The Budbo application is looking to cultivate a social and business landscape for the young industry. Its inaugural version, Budbo v1.0, already provides a service for users to find products that best suit their tastes. The “Tinder-like” application allows users to swipe through a series of dispensaries and product offerings that match their individual likings, all with the hope of weeding out what they don’t want for what they do. This is just a single example of the potential to connect cannabis users from all walks of the industry into a single, all-inclusive application that will (hopefully) enhance and simplify everyone’s user experience.
Stepping away from pot-specific cryptocurrencies, there are a couple of other developments in the space attempting to solve marijuana’s money problem.
In October of last year, Dash partnered with Alt Thirty Six, a point of sale payment platform, to be the sole cryptocurrency offered by the system for cannabis-related transactions. Alt Thirty Six chose Dash for its Private Send and Instant Send functions.
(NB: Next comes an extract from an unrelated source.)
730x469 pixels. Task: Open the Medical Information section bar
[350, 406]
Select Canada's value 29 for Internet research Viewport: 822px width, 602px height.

We briefly mentioned ATM provider General Bytes in our discussion on PotCoin. Additionally, POSaBIT and SinglePoint Inc. use crypto ATMs to serve as an intermediary for cannabis transactions. Basically, consumers use an in-store ATM to purchase cryptocurrency with their debit/credit cards, and they can redeem this currency at the counter for any of the dispensary’s available products.
While startups and crypto projects develop working solutions, some dissenting voices are unconvinced that such a budding and uncertain industry as crypto can help another like it. The marijuana industry, they argue, will never want to adopt such a volatile payment method, mainly because banks will likely begin to accept marijuana merchants more readily as legalization continues to ink its way into state and federal legislation.
Most of these arguments, however, fail to factor in the blockchain’s supply chain and logistics benefits. Maybe crypto will grow too slowly to beat banks to the financial punch, but that still leaves the blockchain’s distributed ledger and decentralized structure to provide security, transparency, and reliability to an industry still learning to walk. Perhaps crypto will be there to hold its hand along the way, as the coming years will no doubt elucidate what role (if any) it will play in legal marijuana’s growth in North America and elsewhere.